Still, he adds, it makes sense that if workers truly enjoy what they are doing, are treated with respect and are rewarded for their efforts — either financially or through appreciation — they will probably experience less stress.
And since stress is well known to boost stress hormones in the blood and have negative effects on mind and body, it’s reasonable to suppose engaged workers will have fewer health problems as well.
Right about now, anyone who slaves away at his or her desk and doesn’t know how to put work away on the weekend may be wondering: Am I the engaged kind or the classic?
One clue: Examine your reaction to the work environment, suggests Marjan Gorgievski, assistant professor of psychology at Erasmus University Rotterdam in the Netherlands, who has collaborated on research with Schaufeli. Workaholics have a need for perfection and display a compulsive drive.
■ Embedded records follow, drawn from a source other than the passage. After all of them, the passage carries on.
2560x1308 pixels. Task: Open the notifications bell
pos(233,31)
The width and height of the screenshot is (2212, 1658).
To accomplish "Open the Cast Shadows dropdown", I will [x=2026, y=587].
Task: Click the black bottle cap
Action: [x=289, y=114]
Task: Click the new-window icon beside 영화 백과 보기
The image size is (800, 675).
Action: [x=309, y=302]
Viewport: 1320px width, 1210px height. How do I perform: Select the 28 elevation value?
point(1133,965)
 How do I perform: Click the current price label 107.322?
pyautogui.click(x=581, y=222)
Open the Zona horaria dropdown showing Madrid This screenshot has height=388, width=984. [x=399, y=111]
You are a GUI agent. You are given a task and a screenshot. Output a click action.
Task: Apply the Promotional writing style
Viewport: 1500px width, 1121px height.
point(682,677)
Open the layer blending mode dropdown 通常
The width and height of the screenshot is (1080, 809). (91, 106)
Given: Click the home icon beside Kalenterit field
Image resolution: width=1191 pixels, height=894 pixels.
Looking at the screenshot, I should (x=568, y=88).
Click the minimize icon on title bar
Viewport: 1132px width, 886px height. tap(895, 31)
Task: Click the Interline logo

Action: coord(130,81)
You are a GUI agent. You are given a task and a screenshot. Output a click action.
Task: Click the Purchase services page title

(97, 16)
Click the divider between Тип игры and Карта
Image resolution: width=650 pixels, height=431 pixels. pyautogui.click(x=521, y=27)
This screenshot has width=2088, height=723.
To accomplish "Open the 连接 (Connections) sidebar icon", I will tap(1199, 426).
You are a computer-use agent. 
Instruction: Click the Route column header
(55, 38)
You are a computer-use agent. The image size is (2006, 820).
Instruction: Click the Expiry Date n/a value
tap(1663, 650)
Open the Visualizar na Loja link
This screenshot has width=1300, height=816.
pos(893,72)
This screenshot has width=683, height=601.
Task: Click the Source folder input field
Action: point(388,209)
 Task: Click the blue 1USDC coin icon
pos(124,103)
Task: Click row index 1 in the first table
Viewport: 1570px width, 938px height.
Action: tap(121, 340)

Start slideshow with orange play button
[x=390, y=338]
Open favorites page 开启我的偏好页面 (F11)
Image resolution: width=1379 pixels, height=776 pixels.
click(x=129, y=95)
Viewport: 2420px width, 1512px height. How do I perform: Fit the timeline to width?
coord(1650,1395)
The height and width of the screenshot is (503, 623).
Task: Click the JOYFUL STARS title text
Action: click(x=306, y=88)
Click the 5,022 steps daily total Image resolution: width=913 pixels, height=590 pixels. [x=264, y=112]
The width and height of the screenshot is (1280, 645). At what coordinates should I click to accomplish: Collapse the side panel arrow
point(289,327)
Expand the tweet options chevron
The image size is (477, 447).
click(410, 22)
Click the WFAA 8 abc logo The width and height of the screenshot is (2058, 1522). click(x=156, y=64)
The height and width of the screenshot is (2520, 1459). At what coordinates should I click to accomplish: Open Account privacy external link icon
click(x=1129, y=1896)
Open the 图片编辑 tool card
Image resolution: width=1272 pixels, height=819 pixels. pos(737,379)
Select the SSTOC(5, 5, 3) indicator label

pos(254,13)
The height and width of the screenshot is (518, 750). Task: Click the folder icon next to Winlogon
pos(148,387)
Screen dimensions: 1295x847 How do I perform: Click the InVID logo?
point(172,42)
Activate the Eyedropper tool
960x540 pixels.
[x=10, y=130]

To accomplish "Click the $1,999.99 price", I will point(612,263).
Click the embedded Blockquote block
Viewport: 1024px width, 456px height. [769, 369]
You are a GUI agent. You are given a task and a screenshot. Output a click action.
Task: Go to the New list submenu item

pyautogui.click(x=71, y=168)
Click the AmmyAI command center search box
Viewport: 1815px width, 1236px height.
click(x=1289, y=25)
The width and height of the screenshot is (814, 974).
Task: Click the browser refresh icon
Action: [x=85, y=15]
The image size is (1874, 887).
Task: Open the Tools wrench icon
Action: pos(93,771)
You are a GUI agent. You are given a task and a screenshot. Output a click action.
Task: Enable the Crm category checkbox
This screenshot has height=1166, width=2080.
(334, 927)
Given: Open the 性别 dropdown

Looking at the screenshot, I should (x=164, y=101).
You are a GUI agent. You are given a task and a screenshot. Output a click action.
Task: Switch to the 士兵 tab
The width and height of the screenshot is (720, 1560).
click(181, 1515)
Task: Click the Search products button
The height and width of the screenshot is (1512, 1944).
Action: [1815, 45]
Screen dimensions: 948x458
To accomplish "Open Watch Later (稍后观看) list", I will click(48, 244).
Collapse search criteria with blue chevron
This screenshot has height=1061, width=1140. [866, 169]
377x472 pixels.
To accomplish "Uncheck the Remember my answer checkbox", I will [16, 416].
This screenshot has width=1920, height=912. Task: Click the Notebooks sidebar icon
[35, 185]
Engaged workers are driven, she says, by interesting tasks at work, not a compulsion to work for work’s sake.
You’ll get a more detailed idea of how your job habits stack up by testing your work mettle in the questionnaire developed by Schaufeli’s team. But once you know where you line up, the next question is: Can you do anything about it?
Workaholics “need to become less perfectionistic. They need to learn other people can do things [well],” Gorgievski says. “When not working, they need to learn they are still valuable.”
Hogan says the answer lies with fixing bad management, he says. And it would help to change popular views about people who work hard, he adds. “There is this whole attempt to stigmatize hard work. All successful people work really hard.”
Marmot votes for seeking a job with an environment that rewards engaged work. “Put people in different environments, and they behave differently,” he says. “If they are in an environment that encourages workaholism, then it is hard to change.”
Regardless, Rabin says, you can focus on “buffering” behaviors that reduce the risk of health problems that workaholics are prone to. Make sure you have a social support system you like and can depend on. Try to stay physically fit. Look for the humor in life. Try to laugh at yourself.
Valenzuela, the enthusiastic attorney, has already made some of these “buffering” behaviors a habit.
“I do get in three gym workouts a week,” she says. “I walk the dogs five times a week. I try to eat really well, and I try to get out to dinner with friends one night.”
She agrees that enthusiastic hard workers should stop getting such a bad rap. She takes exception, in fact, to the “W” word altogether.
“I wouldn’t use the word ‘workaholic,’ ” she says. “I would say I work zealously. There are a lot of careers where people are engaging in a positive way, burning the midnight oil. And it can be healthy. I wish [more] people would find passion again.”